How Jared Sullinger’s Family, Agent Staged His Weight-Loss Intervention

by abournenesn

Sep 29, 2015

WALTHAM, Mass. — Jared Sullinger needed some tough love. Thanks to a literal intervention, he got plenty of it from a unique source.

The Boston Celtics forward has shown some positive signs since the team took him in the first round of the 2012 NBA draft. Yet he’s also been held back by injuries and conditioning issues, the latter of which came to a head when Celtics president of basketball operations Danny Ainge essentially called out Sullinger for his failure to stay in shape during a February radio interview.

So Sullinger’s family and his agent, David Falk, decided to take matters into their own hands. In May, they led him to his Columbus, Ohio, apartment, where a 61-year-old man named John Lucas II was waiting.

Lucas — a former No. 1 overall pick who was banned from the NBA for drug use and now specializes in helping professional athletes get back on the right track — immediately gave Sullinger a dose of hard reality.

“He personally came down and he told me, ‘You’ve got all the talent in the world, but you’ve forgotten what working hard is,'” Sullinger told reporters at Boston’s media day. “For somebody to come all the way from Houston to Columbus, Ohio, to stop whatever he was doing, meant he was there for me, and that’s what made me go and work out with John.”

Over the course of the summer, Lucas put Sullinger through a rigorous training program in Houston that included boxing workouts, swimming workouts and a strict diet.

“There was one point where I was down in August for two weeks and I didn’t touch a basketball,” Sullinger recalled.

Sullinger still doesn’t exactly look svelte entering training camp and admitted to reporters there is work to be done as he prepares for the regular season.

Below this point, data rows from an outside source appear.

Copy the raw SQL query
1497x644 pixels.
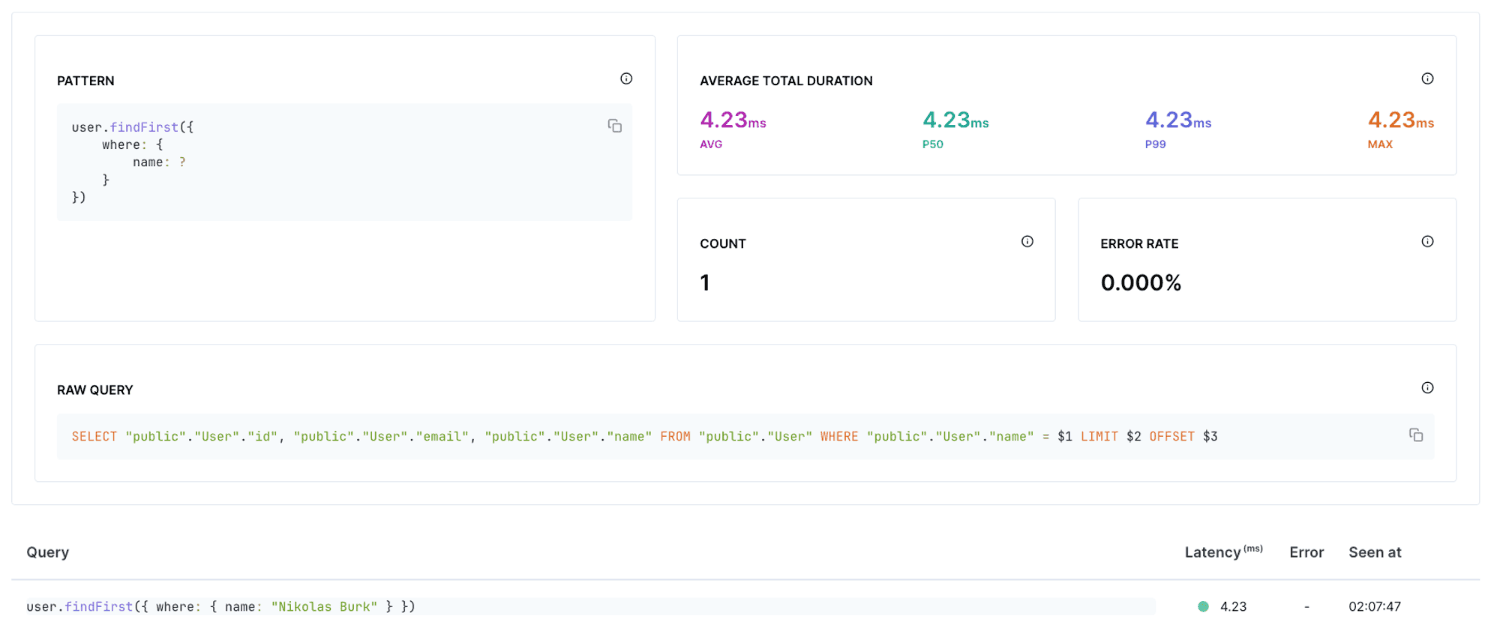1416,435
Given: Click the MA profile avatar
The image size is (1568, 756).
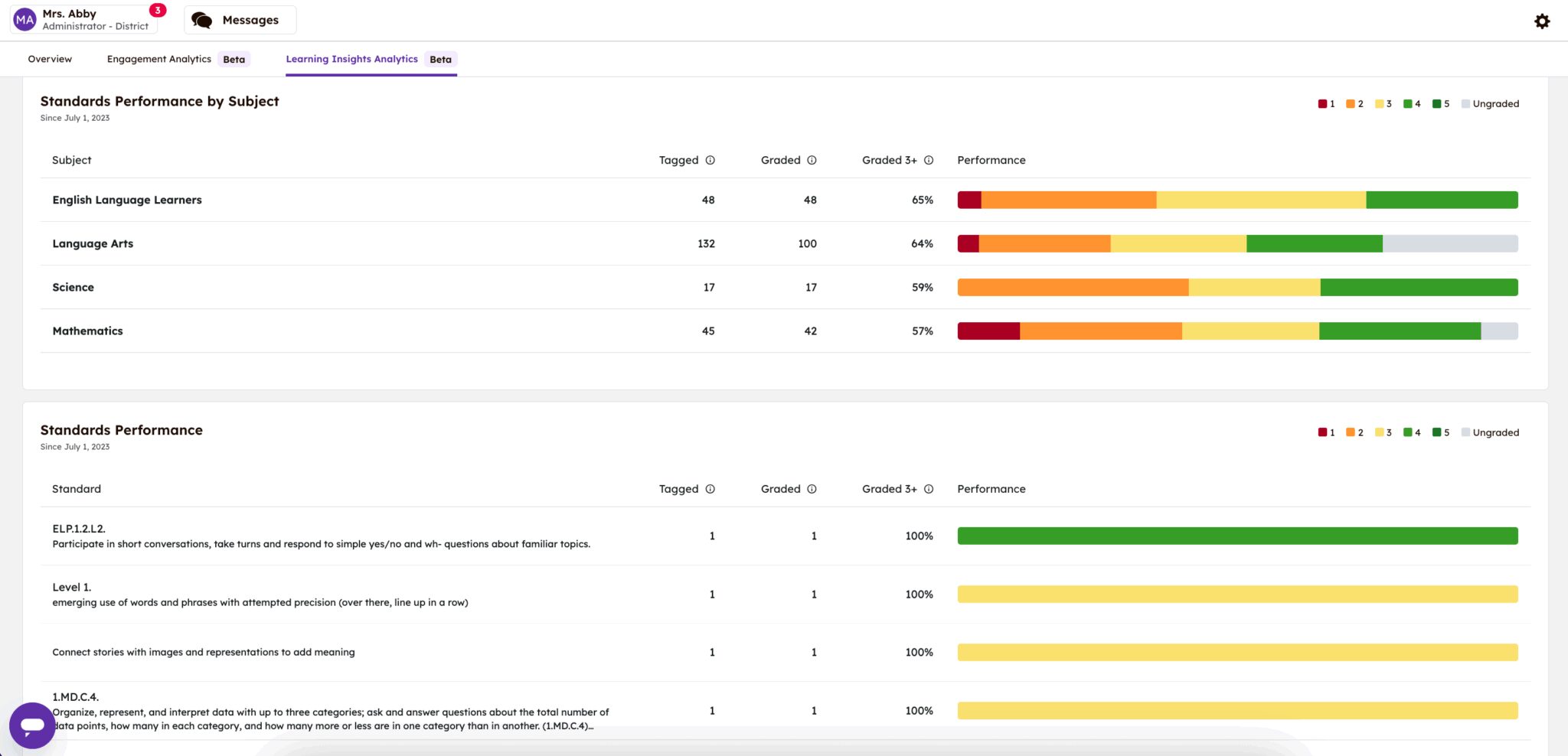Looking at the screenshot, I should click(24, 20).
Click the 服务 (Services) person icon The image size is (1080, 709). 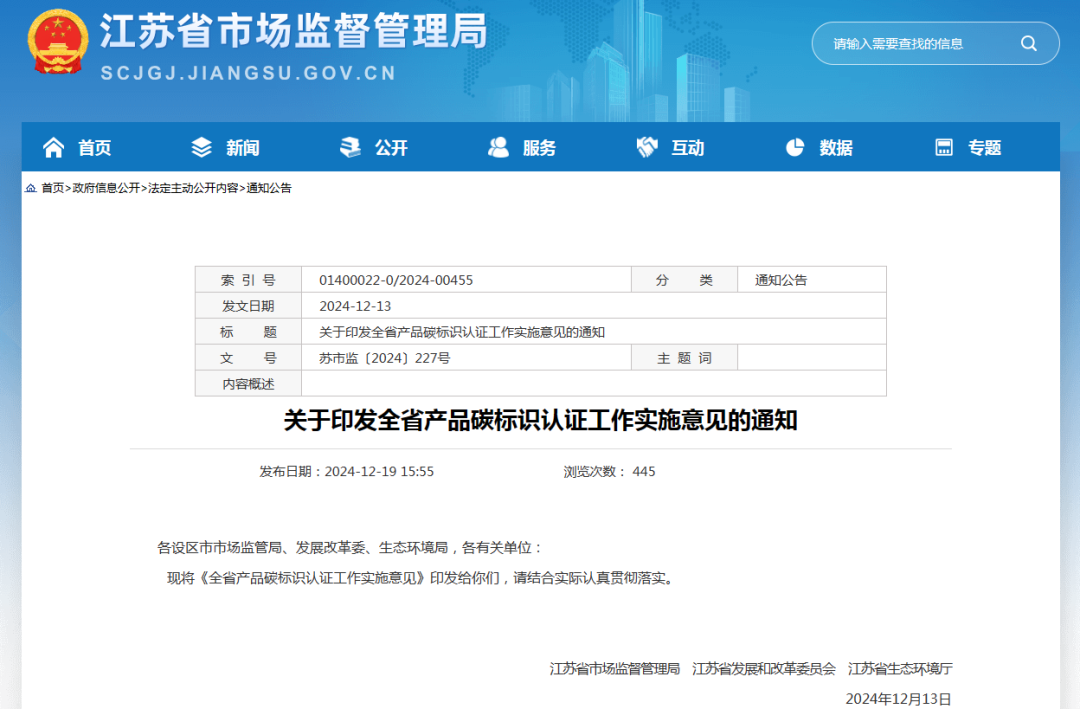pyautogui.click(x=497, y=147)
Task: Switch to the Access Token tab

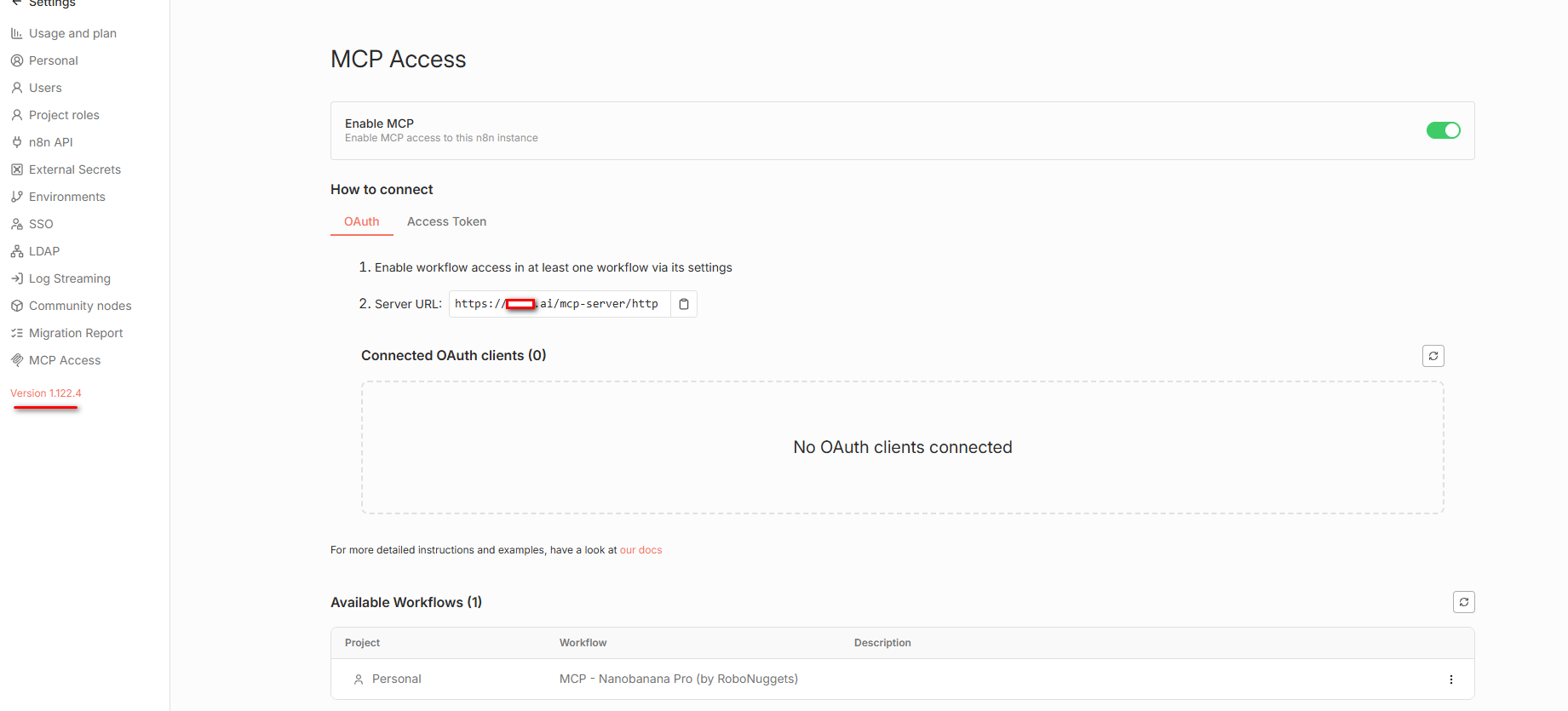Action: click(x=446, y=221)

Yet the 23-year-old insists his time spent with Lucas has put him on the right path.

“I think John’s biggest thing, with everything he went through… was to not let me make a mistake,” Sullinger said. “And he wanted to just clear my mind and (help me) understand that I could be whoever I want to be.”

There will be a heavy burden on Sullinger this season to live up to his full expectations. Yet those close to him are hoping their offseason intervention will make that burden a whole lot lighter.